I did not communicate that thought as well as I should have,
You misinterpreted what I meant,
or
You have a expressed two contradictory ideas.

In what you quoted, the "If" indicates a hypothetical and the "had been" indicates past tense.

Sherman, set the Way Back machine to the day of the 200' lot surveys.

So here comes the survey crew. Notice that today they wear the mantle of both an original surveyor on the lot creation and a re-tracement surveyor in the common line to the north.

While they are getting their gear out, lets go look at the north adjoiner line. We should be able to find the old fence line or a hacked tree line - wait if that were the case, the original poster would probably have said that there were pins IN A FENCE LINE OR HACKED LINE but a couple of feet out of being straight.

Well, with no other evidence, surely the times past survey crew will run the line out between the existing monuments as case law indicates it should be done at this time. After all, that IS where the line is at this time.

What? They didn't do that!!! Now you see why years in the future some other surveyor will have to decide how to approach the work they have done.

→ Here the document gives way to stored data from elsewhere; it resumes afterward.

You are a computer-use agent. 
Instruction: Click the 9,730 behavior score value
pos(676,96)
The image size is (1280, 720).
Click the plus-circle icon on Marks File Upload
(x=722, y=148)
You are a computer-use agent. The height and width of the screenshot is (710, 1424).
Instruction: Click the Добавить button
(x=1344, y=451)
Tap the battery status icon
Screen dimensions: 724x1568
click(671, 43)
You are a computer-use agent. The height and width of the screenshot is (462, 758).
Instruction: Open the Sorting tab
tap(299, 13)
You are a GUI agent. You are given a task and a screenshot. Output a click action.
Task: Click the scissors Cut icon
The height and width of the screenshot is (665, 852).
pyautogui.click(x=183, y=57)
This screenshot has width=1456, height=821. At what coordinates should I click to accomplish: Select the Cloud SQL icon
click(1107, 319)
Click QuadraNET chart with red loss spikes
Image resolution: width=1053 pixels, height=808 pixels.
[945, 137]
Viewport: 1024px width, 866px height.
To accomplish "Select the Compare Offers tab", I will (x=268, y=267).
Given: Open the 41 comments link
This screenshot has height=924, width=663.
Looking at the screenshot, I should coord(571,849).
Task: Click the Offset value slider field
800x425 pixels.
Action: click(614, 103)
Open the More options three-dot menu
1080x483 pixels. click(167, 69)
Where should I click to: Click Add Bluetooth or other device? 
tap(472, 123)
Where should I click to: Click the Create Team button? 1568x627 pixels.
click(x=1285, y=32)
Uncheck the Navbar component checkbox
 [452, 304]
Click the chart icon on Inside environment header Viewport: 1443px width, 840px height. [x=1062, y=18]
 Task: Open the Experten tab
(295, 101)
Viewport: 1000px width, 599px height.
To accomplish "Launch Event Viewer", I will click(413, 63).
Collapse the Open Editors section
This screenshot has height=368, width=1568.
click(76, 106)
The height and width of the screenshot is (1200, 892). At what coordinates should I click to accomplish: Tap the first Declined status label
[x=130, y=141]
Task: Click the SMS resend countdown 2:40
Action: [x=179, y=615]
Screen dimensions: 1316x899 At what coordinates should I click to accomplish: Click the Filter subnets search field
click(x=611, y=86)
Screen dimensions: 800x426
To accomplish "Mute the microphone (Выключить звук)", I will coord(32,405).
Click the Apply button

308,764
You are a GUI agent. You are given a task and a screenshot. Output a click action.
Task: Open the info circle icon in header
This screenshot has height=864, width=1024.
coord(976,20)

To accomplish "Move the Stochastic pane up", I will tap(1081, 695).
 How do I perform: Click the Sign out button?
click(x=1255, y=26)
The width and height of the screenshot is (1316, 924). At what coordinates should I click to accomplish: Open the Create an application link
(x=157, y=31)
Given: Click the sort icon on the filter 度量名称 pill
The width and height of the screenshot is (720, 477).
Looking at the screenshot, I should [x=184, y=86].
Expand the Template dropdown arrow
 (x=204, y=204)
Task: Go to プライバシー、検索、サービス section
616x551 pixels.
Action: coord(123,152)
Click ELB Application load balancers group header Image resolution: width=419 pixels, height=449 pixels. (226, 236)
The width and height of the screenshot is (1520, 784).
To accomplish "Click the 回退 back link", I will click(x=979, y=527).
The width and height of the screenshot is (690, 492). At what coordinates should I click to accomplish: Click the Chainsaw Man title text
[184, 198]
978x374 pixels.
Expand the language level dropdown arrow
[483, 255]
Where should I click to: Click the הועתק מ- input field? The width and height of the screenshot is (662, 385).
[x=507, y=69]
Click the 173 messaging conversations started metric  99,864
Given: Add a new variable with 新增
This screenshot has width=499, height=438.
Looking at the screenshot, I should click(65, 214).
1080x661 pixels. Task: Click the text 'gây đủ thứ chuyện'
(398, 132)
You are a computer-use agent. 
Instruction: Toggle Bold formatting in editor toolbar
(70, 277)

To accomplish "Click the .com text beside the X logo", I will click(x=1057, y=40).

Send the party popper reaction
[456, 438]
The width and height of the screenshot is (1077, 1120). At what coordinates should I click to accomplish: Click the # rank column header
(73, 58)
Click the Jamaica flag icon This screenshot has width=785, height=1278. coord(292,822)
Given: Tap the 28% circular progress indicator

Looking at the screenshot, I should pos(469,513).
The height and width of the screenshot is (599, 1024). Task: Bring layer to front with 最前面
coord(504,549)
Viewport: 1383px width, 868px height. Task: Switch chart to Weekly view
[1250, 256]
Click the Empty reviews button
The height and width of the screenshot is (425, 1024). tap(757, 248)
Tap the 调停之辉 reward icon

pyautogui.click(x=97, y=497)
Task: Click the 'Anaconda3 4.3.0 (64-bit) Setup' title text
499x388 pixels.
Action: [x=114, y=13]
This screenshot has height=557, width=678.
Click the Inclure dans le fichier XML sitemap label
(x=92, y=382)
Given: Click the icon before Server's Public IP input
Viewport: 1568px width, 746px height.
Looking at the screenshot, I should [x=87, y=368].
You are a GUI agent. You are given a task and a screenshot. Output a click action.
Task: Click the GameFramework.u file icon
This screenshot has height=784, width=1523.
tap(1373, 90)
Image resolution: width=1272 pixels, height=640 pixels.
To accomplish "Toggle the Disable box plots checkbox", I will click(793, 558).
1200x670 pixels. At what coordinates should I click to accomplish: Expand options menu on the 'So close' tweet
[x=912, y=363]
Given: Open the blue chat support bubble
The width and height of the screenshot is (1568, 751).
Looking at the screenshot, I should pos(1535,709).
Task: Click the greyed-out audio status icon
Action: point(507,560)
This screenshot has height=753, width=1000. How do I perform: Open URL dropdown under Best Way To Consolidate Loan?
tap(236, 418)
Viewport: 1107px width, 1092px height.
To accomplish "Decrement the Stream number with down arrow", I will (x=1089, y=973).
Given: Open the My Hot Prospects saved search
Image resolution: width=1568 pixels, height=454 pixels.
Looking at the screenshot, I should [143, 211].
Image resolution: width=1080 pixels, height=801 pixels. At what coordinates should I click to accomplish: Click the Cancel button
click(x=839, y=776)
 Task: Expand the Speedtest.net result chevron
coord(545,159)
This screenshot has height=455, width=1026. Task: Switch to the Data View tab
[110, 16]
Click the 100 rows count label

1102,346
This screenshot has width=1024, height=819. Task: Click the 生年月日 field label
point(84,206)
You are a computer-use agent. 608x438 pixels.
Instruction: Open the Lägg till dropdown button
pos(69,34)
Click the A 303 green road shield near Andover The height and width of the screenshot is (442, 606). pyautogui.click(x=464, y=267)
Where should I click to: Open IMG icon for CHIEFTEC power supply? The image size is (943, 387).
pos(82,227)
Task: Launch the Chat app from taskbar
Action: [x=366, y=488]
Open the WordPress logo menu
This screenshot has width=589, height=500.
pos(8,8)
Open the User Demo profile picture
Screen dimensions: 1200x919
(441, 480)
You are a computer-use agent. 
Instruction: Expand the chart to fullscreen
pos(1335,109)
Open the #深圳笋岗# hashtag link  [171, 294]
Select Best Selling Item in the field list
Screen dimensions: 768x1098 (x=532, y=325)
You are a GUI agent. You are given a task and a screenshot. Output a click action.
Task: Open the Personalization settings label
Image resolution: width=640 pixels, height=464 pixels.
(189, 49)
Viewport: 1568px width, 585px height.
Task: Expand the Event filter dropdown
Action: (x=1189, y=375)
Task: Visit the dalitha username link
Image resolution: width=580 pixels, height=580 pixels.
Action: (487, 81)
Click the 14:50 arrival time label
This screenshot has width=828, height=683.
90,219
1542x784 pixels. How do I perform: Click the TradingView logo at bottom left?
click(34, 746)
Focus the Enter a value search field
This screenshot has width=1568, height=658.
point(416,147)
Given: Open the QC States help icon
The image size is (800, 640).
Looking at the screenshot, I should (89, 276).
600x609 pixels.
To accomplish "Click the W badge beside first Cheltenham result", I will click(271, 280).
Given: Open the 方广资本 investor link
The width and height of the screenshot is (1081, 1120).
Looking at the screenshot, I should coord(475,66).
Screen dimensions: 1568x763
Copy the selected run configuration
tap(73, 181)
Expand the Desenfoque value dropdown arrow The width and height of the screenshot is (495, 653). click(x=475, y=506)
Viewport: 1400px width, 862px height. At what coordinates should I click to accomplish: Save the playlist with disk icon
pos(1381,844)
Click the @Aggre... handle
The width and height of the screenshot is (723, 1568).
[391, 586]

If only that surveyor had not been of the school of 'measurements are beneath the dignity of a land surveyor's robes'.

Let's go back home Sherman.

Did the past surveyor not have an obligation to follow the line as it was at that time? You have indicated that is a re-tracement surveyors duty.

Since he did not, the current surveyor has to dig a little deeper. I give him the benefit of the doubt and assume that he has followed the paper trail and field evidence prior to the 200' lot surveys and knows that at that time the line was a straight line with no other markings. Does that mean that the line is still a straight line? Maybe, maybe not. As I previously responded to the original poster, he needs to start by speaking with the neighbor to the north.

There are really about two reasons that a line is in question by property owners or surveyors.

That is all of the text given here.